**Activity**
Nothing past the line containing "This screenshot has height=402, width=1008." belongs in the output. Copy exactly every line of the data below from the first up to and including it.

*** Opening Exercise input ***

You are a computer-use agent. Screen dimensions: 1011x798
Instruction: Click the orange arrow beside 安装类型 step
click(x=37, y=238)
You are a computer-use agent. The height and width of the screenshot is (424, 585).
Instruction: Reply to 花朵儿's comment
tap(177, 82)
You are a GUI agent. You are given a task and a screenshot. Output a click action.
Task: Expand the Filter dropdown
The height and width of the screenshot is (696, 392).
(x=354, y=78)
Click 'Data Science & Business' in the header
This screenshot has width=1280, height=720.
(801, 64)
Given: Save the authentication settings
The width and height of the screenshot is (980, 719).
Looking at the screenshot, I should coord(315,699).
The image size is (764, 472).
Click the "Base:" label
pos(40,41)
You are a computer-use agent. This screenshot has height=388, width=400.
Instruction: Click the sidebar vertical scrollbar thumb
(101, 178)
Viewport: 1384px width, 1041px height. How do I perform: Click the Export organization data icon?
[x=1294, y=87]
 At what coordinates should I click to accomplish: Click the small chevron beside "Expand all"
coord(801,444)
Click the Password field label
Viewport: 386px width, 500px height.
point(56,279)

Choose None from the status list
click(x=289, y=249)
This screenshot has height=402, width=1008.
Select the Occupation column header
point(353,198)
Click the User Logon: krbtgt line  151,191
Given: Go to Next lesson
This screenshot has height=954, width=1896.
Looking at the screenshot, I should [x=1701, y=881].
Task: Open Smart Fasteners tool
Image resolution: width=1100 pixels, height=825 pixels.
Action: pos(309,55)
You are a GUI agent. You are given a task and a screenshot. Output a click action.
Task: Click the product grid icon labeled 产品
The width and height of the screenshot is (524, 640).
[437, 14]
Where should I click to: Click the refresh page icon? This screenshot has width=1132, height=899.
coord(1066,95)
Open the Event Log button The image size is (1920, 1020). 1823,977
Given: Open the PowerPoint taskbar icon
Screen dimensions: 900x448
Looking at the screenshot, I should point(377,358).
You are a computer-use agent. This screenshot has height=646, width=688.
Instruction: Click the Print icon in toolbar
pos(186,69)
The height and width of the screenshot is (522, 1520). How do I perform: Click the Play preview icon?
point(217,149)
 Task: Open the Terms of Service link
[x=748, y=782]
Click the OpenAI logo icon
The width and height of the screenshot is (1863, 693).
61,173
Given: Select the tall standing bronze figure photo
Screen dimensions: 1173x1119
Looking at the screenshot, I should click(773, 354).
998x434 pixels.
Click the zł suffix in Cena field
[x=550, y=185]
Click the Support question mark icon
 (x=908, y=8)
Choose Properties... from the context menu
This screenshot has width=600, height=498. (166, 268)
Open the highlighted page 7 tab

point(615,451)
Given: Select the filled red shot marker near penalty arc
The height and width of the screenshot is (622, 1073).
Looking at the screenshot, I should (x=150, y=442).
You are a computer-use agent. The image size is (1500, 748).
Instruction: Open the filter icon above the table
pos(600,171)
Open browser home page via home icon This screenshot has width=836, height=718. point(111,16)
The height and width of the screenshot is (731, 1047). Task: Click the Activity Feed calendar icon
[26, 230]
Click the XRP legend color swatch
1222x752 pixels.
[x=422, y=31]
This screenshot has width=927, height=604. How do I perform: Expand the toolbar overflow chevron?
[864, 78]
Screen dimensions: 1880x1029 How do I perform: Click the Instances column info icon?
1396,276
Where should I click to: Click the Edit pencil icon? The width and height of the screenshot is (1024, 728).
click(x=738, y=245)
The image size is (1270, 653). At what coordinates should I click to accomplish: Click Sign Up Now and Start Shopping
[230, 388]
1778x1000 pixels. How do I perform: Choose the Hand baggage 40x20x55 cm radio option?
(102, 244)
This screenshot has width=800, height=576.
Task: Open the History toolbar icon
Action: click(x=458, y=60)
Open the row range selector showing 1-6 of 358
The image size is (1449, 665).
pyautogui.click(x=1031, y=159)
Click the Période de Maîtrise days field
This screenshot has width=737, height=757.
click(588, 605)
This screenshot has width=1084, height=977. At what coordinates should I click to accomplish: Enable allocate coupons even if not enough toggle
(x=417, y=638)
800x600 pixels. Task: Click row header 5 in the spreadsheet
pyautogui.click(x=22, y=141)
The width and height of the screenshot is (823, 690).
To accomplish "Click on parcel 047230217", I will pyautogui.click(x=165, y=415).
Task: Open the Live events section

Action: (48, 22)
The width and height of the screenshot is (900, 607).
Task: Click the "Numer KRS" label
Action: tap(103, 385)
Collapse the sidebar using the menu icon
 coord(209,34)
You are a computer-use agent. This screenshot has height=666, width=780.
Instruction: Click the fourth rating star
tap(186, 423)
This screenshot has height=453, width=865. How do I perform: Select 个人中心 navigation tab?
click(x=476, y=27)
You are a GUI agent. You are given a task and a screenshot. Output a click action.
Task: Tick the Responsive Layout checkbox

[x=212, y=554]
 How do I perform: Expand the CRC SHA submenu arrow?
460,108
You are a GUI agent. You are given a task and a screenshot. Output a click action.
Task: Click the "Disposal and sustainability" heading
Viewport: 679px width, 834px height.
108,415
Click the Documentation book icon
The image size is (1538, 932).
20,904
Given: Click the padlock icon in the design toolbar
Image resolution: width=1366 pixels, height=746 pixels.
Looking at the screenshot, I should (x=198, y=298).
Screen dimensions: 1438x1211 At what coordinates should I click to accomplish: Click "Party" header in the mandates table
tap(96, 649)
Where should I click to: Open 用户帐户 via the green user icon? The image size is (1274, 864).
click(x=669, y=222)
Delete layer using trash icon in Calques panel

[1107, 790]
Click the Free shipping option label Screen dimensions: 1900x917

*** Closing Exercise input ***

**Exercise output**
You are a computer-use agent. Screen dimensions: 1011x798
Instruction: Click the orange arrow beside 安装类型 step
click(x=37, y=238)
You are a computer-use agent. The height and width of the screenshot is (424, 585).
Instruction: Reply to 花朵儿's comment
tap(177, 82)
You are a GUI agent. You are given a task and a screenshot. Output a click action.
Task: Expand the Filter dropdown
The height and width of the screenshot is (696, 392).
(x=354, y=78)
Click 'Data Science & Business' in the header
This screenshot has width=1280, height=720.
(801, 64)
Given: Save the authentication settings
The width and height of the screenshot is (980, 719).
Looking at the screenshot, I should coord(315,699).
The image size is (764, 472).
Click the "Base:" label
pos(40,41)
You are a computer-use agent. This screenshot has height=388, width=400.
Instruction: Click the sidebar vertical scrollbar thumb
(101, 178)
Viewport: 1384px width, 1041px height. How do I perform: Click the Export organization data icon?
[x=1294, y=87]
 At what coordinates should I click to accomplish: Click the small chevron beside "Expand all"
coord(801,444)
Click the Password field label
Viewport: 386px width, 500px height.
point(56,279)

Choose None from the status list
click(x=289, y=249)
This screenshot has height=402, width=1008.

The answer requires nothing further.